- Exercise requirements
Exact repetition of a range: find the line containing "The height and width of the screenshot is (324, 574)." and the line containing "At what coordinates should I click to accomplish: Open" in the material below, then repeat both and all lines between them, leaving pictures out.

- Data in this exercise
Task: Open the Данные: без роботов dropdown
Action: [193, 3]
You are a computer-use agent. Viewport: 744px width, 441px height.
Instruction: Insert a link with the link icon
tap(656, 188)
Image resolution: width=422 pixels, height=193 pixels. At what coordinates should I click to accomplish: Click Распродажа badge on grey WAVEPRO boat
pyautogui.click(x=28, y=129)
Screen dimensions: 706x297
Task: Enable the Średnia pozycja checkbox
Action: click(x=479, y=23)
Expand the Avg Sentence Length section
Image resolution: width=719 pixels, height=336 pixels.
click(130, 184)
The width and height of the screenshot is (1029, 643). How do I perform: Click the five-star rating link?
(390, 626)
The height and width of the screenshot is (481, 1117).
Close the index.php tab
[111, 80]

---

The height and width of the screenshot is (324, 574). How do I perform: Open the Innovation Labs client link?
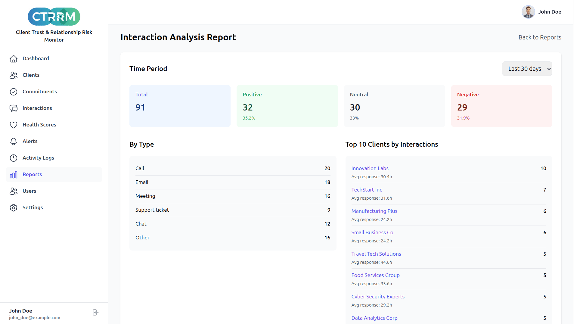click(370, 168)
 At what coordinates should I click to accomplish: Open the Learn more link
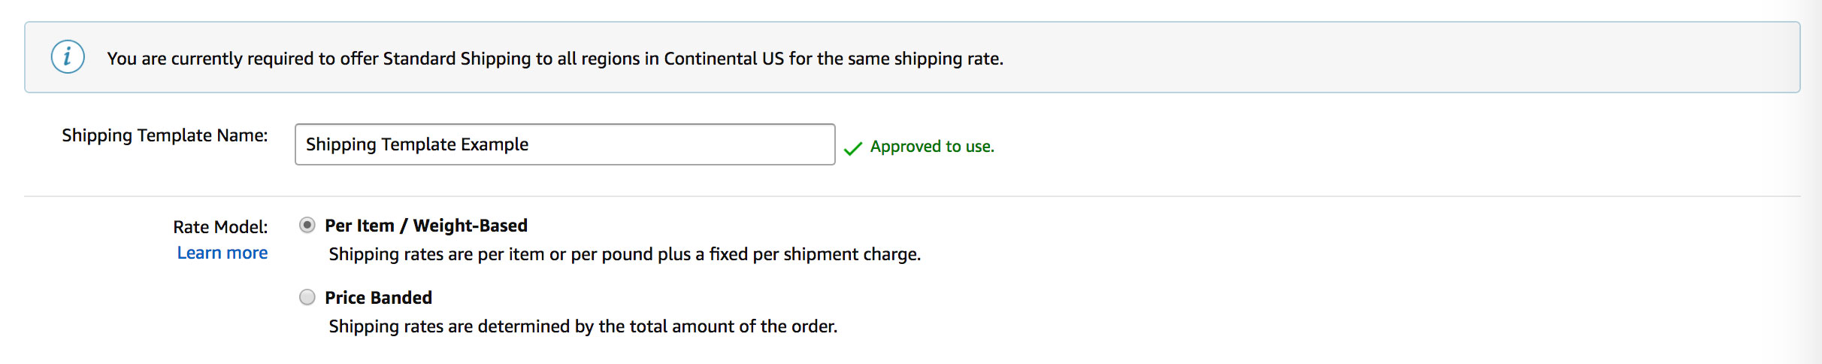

- Output of the exercise
The height and width of the screenshot is (324, 574). How do I perform: Open the Innovation Labs client link?
click(370, 168)
 At what coordinates should I click to accomplish: Open the Learn more link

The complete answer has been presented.